Exercise requirements: Reproduce the items word for word from the first line through the line containing "message-author: Mitchell Admin", and stop there.

————

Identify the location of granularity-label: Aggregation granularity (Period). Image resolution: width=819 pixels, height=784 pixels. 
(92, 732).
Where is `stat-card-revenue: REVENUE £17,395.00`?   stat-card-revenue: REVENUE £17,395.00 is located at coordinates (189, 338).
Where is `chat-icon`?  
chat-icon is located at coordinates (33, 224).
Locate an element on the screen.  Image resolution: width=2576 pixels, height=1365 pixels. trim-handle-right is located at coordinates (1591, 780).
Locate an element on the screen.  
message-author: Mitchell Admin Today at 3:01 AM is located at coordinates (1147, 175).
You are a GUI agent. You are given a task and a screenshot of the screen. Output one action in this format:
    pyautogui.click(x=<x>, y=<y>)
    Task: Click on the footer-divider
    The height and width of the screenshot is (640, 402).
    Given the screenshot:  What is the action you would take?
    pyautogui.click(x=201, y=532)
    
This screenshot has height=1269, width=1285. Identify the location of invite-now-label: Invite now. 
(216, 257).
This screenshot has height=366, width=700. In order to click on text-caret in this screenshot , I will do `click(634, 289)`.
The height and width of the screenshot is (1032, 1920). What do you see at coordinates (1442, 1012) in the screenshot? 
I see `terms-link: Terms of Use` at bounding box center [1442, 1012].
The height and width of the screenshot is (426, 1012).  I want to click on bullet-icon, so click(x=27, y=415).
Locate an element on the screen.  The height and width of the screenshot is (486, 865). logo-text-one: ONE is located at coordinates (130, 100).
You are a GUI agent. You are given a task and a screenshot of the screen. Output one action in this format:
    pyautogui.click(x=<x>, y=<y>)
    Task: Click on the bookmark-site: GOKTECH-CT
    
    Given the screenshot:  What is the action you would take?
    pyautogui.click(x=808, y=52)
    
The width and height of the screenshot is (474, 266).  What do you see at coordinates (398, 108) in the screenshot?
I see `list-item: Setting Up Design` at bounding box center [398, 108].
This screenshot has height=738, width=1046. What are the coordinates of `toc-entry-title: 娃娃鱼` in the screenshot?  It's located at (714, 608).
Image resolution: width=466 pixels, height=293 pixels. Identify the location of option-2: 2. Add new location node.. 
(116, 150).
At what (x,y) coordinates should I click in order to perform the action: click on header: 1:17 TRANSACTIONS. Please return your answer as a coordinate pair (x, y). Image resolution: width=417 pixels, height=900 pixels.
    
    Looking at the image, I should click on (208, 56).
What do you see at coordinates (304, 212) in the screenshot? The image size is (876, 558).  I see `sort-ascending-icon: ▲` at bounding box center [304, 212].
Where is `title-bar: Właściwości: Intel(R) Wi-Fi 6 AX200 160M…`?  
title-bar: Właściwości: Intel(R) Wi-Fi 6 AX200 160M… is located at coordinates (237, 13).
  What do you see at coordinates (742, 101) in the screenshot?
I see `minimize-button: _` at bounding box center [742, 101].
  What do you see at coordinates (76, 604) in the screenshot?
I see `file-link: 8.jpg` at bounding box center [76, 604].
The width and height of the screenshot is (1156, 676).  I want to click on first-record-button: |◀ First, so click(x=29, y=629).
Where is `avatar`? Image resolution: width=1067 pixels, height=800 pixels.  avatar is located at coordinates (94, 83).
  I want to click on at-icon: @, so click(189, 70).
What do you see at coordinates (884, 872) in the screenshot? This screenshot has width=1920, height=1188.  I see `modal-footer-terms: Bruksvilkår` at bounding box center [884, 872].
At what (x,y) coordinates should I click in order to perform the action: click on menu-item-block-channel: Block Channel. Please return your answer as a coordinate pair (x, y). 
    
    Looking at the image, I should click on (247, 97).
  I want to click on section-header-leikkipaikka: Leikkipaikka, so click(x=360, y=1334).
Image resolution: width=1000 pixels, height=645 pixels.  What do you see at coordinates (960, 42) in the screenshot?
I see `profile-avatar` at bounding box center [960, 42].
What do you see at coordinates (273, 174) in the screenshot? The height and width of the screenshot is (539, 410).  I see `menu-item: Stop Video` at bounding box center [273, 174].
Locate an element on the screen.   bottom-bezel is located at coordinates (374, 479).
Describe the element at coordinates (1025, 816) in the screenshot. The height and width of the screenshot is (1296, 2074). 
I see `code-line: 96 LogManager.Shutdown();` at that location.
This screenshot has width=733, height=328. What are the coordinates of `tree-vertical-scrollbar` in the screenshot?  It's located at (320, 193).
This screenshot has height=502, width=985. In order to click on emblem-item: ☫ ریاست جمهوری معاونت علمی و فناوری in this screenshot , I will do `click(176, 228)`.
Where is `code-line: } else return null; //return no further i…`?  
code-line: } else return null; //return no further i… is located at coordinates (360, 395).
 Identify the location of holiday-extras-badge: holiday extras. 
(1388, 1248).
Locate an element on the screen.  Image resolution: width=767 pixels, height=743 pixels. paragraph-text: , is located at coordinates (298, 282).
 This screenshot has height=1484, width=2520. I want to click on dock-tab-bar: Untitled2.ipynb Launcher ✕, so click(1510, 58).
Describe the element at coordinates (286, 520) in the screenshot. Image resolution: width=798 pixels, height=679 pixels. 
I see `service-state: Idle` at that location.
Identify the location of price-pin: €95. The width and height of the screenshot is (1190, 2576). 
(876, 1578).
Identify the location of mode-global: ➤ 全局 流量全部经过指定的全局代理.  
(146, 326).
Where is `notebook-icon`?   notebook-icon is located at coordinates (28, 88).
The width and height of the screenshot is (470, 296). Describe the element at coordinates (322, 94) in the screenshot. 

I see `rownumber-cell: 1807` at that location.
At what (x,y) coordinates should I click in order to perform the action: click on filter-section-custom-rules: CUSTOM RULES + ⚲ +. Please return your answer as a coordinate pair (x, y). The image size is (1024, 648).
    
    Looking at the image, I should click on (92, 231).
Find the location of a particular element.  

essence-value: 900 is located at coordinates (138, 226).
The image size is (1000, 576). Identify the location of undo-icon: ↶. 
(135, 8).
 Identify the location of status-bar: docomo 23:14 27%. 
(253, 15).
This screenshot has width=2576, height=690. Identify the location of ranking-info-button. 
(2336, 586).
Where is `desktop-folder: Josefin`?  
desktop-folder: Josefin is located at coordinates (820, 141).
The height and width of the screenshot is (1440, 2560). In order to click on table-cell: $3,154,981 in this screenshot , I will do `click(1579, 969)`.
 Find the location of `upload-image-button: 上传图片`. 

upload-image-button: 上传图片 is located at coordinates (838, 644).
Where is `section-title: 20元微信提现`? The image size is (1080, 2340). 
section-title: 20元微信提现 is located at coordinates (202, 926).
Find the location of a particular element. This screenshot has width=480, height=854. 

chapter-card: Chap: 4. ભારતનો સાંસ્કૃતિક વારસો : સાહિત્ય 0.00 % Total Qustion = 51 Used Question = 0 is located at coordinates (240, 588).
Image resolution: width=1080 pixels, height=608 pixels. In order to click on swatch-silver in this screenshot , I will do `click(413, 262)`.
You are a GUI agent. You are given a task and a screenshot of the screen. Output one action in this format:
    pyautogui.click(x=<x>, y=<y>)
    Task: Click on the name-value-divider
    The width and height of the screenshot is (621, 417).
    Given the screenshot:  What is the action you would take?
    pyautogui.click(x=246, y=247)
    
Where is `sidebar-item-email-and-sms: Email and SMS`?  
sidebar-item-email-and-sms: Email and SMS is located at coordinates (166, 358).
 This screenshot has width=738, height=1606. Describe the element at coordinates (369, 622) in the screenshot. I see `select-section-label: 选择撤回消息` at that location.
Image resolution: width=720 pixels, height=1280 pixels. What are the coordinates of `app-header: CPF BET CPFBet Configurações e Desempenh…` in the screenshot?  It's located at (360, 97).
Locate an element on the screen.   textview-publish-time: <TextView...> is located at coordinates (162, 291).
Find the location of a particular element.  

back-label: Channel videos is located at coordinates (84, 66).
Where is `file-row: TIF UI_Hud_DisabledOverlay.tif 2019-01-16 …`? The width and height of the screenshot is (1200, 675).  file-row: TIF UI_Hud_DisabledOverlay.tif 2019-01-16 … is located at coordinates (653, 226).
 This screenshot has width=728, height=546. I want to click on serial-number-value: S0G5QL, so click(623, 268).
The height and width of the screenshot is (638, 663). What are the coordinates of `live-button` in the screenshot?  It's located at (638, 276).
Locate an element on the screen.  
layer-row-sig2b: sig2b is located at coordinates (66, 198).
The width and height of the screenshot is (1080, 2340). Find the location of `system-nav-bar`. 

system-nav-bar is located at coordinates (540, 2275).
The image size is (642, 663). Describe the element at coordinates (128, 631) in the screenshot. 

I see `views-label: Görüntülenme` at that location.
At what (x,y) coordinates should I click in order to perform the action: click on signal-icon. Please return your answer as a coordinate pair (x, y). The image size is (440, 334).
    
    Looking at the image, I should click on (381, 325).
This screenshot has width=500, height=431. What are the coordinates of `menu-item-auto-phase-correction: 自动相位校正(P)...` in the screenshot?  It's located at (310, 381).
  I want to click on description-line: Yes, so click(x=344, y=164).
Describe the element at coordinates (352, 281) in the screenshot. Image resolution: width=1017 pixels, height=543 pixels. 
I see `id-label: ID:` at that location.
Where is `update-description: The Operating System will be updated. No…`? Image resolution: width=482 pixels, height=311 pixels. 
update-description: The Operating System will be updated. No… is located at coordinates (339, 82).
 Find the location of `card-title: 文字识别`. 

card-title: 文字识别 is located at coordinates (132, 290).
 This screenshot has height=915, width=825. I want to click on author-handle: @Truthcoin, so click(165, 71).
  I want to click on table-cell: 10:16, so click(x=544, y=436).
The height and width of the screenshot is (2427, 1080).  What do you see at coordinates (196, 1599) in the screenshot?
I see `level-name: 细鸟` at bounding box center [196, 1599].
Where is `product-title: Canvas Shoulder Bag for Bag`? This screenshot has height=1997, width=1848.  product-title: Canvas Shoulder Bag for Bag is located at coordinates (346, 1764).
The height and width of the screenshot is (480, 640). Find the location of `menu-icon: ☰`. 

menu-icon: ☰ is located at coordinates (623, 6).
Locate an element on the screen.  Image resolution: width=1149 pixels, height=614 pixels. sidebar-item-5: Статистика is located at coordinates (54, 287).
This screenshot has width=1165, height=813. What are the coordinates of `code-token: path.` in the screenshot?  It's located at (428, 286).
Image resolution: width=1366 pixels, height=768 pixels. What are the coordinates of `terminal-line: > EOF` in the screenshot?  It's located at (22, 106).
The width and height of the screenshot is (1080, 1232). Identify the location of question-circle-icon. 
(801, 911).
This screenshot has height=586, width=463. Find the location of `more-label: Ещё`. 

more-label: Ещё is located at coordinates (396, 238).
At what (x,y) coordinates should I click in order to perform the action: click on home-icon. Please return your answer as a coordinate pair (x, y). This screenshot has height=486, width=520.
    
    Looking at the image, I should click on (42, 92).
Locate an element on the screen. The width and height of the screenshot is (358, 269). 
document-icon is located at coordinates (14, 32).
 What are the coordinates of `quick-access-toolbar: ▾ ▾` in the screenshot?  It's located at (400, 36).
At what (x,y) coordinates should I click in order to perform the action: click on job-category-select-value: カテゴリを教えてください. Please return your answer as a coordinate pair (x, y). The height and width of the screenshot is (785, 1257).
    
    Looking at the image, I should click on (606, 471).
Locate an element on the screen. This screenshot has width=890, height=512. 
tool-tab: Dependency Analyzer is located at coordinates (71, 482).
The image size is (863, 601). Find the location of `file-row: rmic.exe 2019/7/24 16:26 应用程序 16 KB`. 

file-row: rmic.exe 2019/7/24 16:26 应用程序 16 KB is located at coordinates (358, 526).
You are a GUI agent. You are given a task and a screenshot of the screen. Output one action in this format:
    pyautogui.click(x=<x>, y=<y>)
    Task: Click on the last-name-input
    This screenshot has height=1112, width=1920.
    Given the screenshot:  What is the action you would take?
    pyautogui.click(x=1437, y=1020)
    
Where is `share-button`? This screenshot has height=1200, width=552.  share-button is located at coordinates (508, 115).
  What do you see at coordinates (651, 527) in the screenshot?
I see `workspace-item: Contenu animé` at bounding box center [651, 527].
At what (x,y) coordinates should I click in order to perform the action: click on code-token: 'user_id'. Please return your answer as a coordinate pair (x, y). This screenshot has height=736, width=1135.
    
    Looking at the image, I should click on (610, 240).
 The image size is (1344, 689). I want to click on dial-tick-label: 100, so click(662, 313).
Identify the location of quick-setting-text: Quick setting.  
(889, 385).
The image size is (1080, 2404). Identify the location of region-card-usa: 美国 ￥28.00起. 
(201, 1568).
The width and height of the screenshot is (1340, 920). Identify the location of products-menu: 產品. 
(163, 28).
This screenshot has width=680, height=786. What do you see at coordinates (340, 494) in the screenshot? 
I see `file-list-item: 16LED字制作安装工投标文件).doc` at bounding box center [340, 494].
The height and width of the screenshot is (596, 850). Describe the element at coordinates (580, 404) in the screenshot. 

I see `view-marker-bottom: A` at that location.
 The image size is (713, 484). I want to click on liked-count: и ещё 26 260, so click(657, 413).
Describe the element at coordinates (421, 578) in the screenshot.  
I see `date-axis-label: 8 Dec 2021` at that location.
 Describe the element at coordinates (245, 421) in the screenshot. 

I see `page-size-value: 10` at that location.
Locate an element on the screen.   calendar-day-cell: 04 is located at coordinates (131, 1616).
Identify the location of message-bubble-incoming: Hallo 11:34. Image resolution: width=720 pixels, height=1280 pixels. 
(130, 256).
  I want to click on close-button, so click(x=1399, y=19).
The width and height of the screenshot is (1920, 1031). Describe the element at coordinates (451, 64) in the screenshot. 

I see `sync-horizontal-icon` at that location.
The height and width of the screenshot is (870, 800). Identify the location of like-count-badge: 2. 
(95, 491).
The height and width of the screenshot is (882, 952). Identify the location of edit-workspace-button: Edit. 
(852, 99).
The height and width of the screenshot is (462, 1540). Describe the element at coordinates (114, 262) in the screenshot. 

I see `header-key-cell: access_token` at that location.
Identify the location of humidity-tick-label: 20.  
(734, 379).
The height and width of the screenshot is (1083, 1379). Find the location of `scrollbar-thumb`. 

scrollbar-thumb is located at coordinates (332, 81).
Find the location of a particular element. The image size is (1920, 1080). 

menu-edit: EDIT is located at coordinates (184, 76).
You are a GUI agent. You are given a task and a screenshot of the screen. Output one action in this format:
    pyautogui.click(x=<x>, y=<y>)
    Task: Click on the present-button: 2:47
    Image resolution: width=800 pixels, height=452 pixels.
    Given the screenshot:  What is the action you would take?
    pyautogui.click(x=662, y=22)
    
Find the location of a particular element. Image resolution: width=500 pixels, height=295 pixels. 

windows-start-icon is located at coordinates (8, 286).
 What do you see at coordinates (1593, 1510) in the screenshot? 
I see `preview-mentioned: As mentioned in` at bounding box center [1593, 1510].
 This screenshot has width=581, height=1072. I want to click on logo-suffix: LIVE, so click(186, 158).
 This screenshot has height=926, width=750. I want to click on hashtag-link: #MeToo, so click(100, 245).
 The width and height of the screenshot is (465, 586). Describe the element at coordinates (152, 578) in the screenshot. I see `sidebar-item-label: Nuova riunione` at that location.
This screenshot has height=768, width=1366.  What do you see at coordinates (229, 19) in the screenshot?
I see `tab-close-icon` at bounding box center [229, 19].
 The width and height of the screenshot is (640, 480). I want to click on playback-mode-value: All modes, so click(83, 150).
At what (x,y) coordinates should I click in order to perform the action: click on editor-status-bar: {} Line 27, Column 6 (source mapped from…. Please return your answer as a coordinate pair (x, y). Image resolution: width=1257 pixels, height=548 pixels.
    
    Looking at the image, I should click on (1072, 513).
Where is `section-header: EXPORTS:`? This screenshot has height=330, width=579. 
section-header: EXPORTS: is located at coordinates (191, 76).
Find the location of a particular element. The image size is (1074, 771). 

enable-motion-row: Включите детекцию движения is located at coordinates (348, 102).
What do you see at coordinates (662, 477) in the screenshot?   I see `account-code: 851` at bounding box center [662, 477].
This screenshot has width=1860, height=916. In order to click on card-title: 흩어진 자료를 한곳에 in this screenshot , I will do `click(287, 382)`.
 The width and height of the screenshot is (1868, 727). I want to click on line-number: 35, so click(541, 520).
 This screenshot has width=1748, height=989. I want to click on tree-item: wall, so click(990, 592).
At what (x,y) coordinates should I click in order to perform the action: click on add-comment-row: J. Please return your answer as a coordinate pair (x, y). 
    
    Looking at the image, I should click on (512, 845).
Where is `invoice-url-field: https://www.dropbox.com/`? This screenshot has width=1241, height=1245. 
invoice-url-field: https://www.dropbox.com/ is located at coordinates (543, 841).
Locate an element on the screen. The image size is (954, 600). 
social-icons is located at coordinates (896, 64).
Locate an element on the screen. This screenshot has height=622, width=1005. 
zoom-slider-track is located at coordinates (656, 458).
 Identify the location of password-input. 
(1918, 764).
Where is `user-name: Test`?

————

Result of this task:
Identify the location of granularity-label: Aggregation granularity (Period). Image resolution: width=819 pixels, height=784 pixels. 
(92, 732).
Where is `stat-card-revenue: REVENUE £17,395.00`?   stat-card-revenue: REVENUE £17,395.00 is located at coordinates (189, 338).
Where is `chat-icon`?  
chat-icon is located at coordinates (33, 224).
Locate an element on the screen.  Image resolution: width=2576 pixels, height=1365 pixels. trim-handle-right is located at coordinates (1591, 780).
Locate an element on the screen.  
message-author: Mitchell Admin Today at 3:01 AM is located at coordinates (1147, 175).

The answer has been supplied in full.